The House Judiciary Committee made slight alterations to the two lobbying reform bills before they went to the floor. The committee approved H.R. 2316 after Chairman John Conyers (D-MI) successfully added a manager's amendment which made three changes to the bill. One of the changes was the removal of the "revolving door" provision that was originally part of H.R. 2316, which would have extended the prohibition on lobbying from one year to two after a lawmaker or senior staff member left Congress. This turned out to be very unpopular among House members who expressed a concern about retaining highly qualified staff and their own future income. The revolving door measure seemed to be voluntarily dropped in return for support of Rep. Chris Van Hollen's (D-MD) bundling bill (H.R.2317).

Retreat on the revolving door provision received negative media attention, especially after many freshman Democrats campaigned on a platform promising to change ethical standards in Congress. For example, a Boston Globe editorial titled "It came from the ethics swamp" lamented that the "revolving door provision was allowed to die ostensibly to clear the way for a more significant reform: a bill that would require disclosure by lobbyists who sponsor 'bundled' campaign contributions."
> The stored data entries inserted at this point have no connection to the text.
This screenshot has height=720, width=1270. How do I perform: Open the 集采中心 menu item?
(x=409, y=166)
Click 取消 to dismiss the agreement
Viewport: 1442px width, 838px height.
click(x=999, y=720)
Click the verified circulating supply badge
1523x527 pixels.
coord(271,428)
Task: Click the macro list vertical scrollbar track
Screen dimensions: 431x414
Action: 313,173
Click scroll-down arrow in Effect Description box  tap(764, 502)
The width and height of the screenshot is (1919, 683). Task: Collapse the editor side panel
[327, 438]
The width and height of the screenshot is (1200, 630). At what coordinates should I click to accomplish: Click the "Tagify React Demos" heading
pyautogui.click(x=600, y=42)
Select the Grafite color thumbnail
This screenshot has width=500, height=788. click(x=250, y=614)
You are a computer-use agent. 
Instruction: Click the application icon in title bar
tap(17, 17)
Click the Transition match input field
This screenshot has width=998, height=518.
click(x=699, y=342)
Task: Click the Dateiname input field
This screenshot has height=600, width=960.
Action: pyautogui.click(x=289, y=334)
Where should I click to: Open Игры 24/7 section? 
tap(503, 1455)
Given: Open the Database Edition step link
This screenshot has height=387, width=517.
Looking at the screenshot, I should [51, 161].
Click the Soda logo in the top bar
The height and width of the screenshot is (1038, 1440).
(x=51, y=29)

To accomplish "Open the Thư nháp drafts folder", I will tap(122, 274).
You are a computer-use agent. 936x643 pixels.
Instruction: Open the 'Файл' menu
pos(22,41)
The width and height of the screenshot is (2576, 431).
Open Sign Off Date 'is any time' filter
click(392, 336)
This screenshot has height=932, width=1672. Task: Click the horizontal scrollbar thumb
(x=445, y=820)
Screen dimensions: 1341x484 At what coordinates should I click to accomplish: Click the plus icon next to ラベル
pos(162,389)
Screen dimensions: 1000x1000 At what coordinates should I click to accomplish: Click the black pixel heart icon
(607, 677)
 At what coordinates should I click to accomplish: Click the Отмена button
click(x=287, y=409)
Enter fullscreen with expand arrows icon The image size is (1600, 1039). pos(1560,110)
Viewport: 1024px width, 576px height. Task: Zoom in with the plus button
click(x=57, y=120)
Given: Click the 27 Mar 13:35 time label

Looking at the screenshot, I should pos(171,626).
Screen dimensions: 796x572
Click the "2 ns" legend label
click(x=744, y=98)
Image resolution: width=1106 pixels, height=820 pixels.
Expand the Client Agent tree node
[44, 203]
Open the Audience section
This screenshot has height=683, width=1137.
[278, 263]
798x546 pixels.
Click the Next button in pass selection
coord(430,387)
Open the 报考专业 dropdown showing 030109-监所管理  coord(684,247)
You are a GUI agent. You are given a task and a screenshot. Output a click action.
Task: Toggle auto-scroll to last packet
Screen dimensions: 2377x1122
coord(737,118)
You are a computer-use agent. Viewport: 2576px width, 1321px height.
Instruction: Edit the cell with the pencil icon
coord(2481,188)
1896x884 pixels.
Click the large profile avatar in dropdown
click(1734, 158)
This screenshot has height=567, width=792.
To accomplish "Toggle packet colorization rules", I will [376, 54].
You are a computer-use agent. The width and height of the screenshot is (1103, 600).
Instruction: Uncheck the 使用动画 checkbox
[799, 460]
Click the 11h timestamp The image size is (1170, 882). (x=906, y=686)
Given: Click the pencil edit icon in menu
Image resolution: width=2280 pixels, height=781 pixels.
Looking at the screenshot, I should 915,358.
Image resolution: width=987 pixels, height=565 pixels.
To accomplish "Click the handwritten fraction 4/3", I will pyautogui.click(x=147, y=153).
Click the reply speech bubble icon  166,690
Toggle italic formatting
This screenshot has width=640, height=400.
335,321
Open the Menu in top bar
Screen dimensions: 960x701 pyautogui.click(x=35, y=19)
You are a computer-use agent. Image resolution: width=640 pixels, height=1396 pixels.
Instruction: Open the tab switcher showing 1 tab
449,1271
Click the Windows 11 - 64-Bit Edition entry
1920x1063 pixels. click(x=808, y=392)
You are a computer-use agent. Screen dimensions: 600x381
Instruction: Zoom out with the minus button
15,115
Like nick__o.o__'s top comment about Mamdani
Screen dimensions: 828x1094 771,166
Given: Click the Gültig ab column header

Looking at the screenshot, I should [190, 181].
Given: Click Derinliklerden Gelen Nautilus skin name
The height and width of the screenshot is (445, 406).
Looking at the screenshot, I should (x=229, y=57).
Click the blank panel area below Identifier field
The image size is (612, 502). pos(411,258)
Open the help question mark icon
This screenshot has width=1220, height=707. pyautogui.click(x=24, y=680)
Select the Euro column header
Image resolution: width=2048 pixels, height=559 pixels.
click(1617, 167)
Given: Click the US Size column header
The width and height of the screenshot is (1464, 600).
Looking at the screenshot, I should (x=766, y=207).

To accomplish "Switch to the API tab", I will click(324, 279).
The manager's amendment changed the details of the provision requiring members and congressional staff to disclose employment negotiations to the Ethics Committee, which does not disclose the information, as opposed to notifying the House Clerk's office, where the information would be public. Additionally, a provision to disclose who is behind various coalitions that lobby was changed to exempt nonprofit coalitions from disclosing. A measure to prohibit lobbyists from sponsoring extravagant events at political party conventions was also resoundingly voted down.

Over forty amendments were submitted to the Rules Committee, but only five were allowed for floor consideration. The House adopted a Republican "motion to recommit" with further reforms. These removed the House gift rules exemption for state and local governments and public universities, placed restrictions on former lobbyists who take jobs on Capitol Hill ("reverse revolving door"), and required more detailed disclosure of lobbying for earmarks. A Republican-sponsored change was also approved that expands the bundling provision to cover contributions lobbyists arrange for outside political action committees.

The bundling provision covers campaign contributions of $200 or more per quarter collected by registered lobbyists and forwarded to candidates or their political committees, and $5,000 or more bundled from all federal political action committees, including independent 527s. The new lobbying disclosure requirements would force lobbyists to disclose on a quarterly basis, instead of semi-annually, and the threshold to trigger reporting would be $10,000 per quarter. The lobbying disclosure information would be made available through a searchable database on the Internet — and the data would be linked with campaign contributions recorded by the Federal Election Commission.

In addition to the bill not addressing grassroots lobbying disclosure and the revolving door, it also did not address ethics enforcement. Advocates have been calling for an independent office to provide enforcement. The House is expected in June to provide a plan for ethics enforcement.